“La grande meretrice” di Vincenzo Ieracitano [I Buoni Cugini]

Geraci si ritroverà alle prese con una serie di dinamiche che lo porteranno in giro per la città, attraverso i quartieri, i mercati, i suoni e i profumi che caratterizzano la quotidianità. Sempre al limite del lecito e dell’etica professionale. Comunque attento a non perdere il legame con la legalità e la realtà. La sua è un’esistenza fatta di silenzi ripetuti scanditi dal vuoto delle sue serate, dove l’unico rumore è quello della porta di casa che si chiude alle sue spalle. Una vita costuita sulle sabbie mobili delle illusioni alimentate dall’improvvisazione di tutti coloro che come lui sacrificano ogni centesimo che posseggono sull’altare delle scommesse ippiche, e lo fanno in modo consapevole, consci di stare precipitando nell’oscuro e profondo pozzo della sua coscienza. Una vita vissuta alla giornata, senza ambizioni di redenzione, sempre in cerca di una soluzione che cada magicamente dall’alto.

“Palermo è come una buttana, biedda e fitusa, sdisonorata e arrusa. A to tiesta ti rici di lasciarla perdere, ma il tuo cuore e le tue palle sempre con lei sono! Perciò se te ne vai farai come quelli che quannu vannu ca mugghieri, sempre a buttana pensanu! Palermo poteva ben essere considerata come una grande meretrice, come una di quelle donne bellissime e selvagge, capaci di donare inconsapevolmente degli attimi di autentica bellezza che stordiscono, che bruciano l’anima annientando ogni volontà. Palermo è come una splendida e imprevedibile donna di strada. Magari lacera, sporca e inaffidabile, ma le basta un semplice gesto, un’occhiata maliziosa e di sottecchi, accompagnata da un ferino e osceno allargarsi delle cosce sode e tornite perché tu sia perduto per sempre. La ami e la odi, ma nulla sarà come prima.”

Il pensiero torna sempre lì. Al rapporto tra Geraci e la sua città. Un legame inscindibile ed eterno che nulla può scalfire, caratterizzato dalla costante presenza notturna che aliena il suo riposo, quando ogni notte il sonno è rotto dall’animarsi degli spettri del suo passato e dagli incubi del suo presente. Il loro è un rapporto che ti fa passare dal paradiso all’inferno in un attimo, senza quasi rendersene conto. Palermo è così, una città senza regole “storicamente abituata a sopravvivere a tutto e a tutti, a toccare il fondo, a girarsi dall’altra parte come se niente fosse e a ripartire.”
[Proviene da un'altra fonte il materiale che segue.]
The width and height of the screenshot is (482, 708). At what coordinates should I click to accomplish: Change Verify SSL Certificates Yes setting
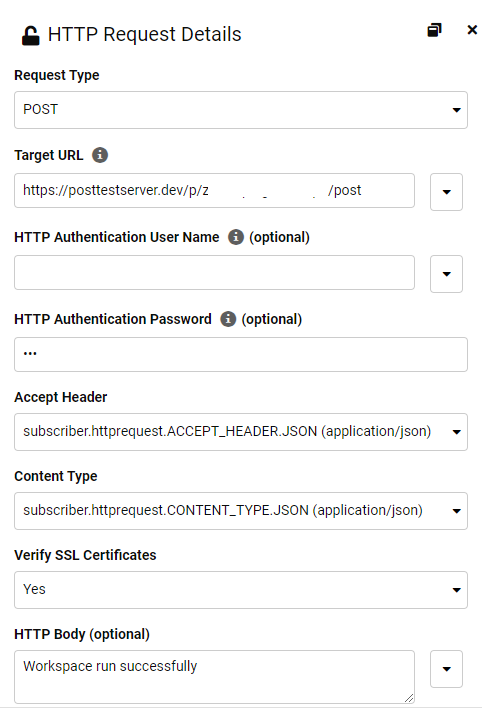[x=241, y=590]
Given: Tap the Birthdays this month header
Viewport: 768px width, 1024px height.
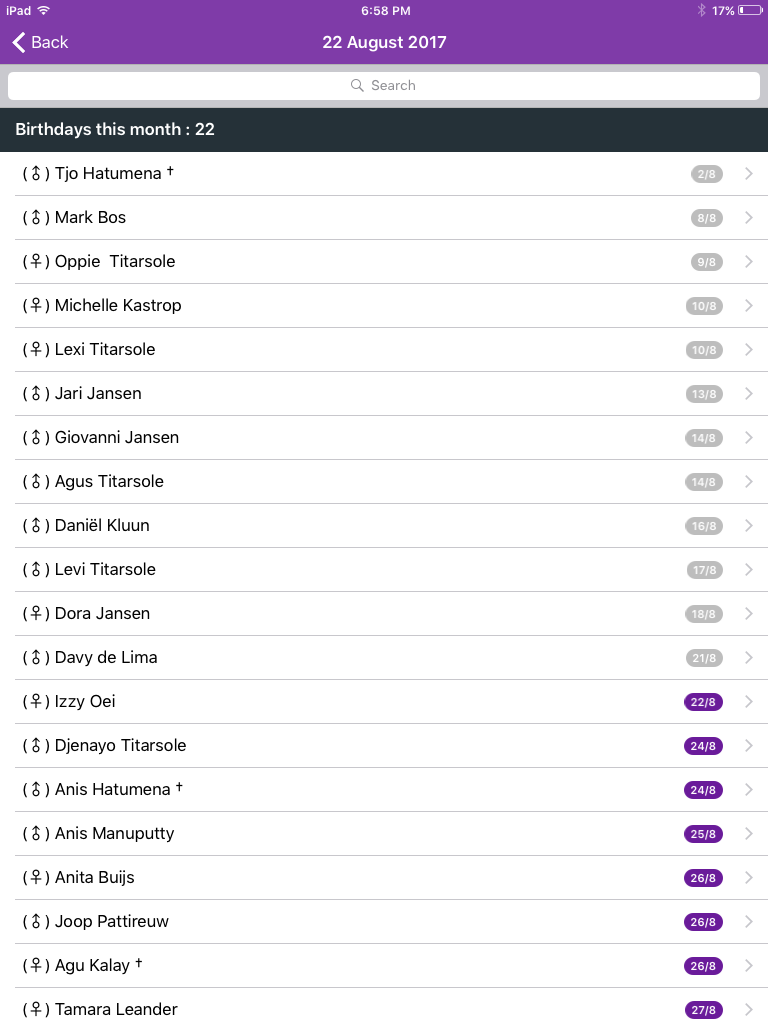Looking at the screenshot, I should pos(115,130).
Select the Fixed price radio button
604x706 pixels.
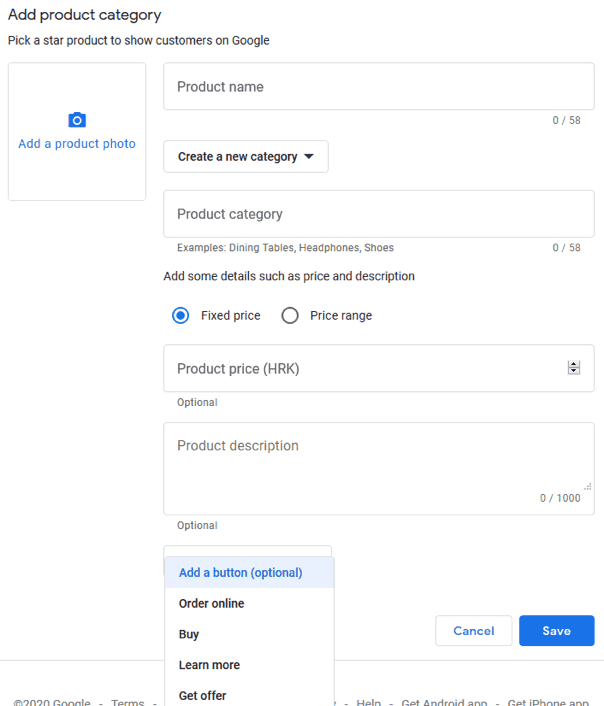[181, 316]
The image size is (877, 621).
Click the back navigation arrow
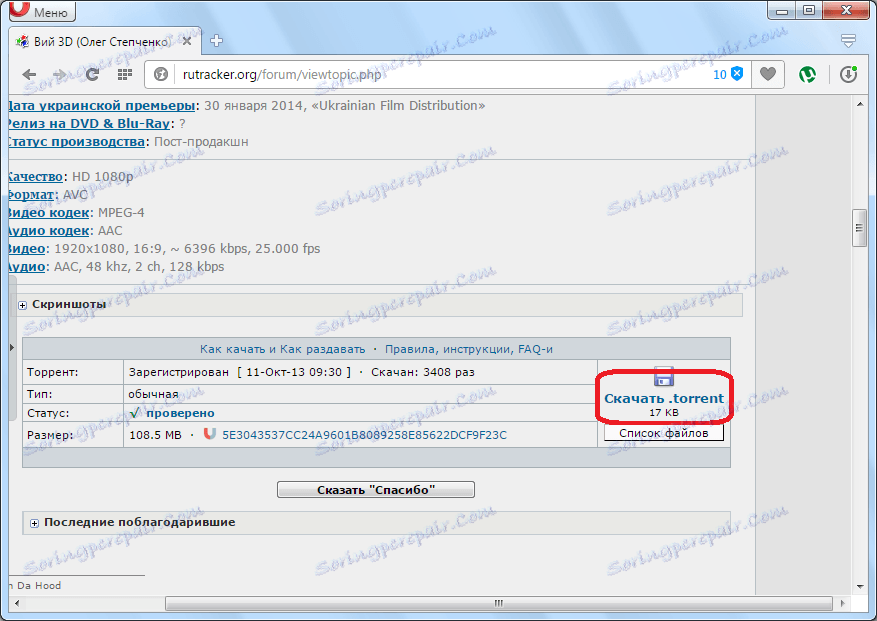[x=29, y=74]

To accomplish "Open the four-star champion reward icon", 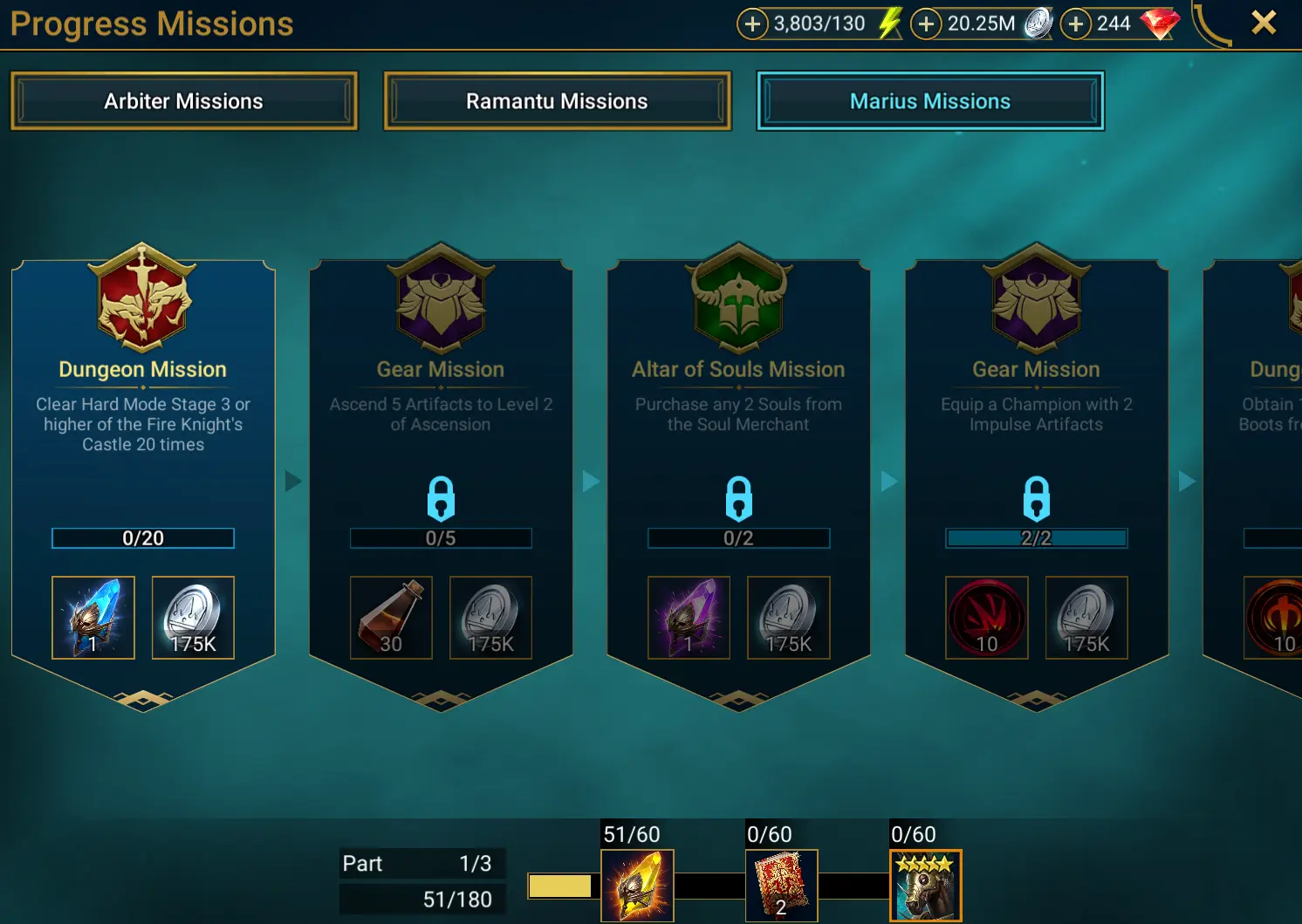I will (926, 886).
Della trama non diciamo altro. Sarete voi, leggendo a seguire il nostro ex sbirro nelle sue peripezie. Preferisco chiudere con l’ennesimo ritratto dipinto da Ieracitano. “Palermo oggi convive nella sua accozzaglia di stili architettonici antichi e moderni uno accanto all’altro, spersonalizzata, rimpianta, bella e povera, sgraziata e aulica, come una donna, la più bella, oramai in ginocchio con le ali cascanti a coprirsi il viso per nascondere le lacrime, per non convivere col degrado e vivere di ricordi, strozzata dalla sua stessa collana di perle.” Per la trama c’è sempre tempo. Geraci vi aspetta senza fretta.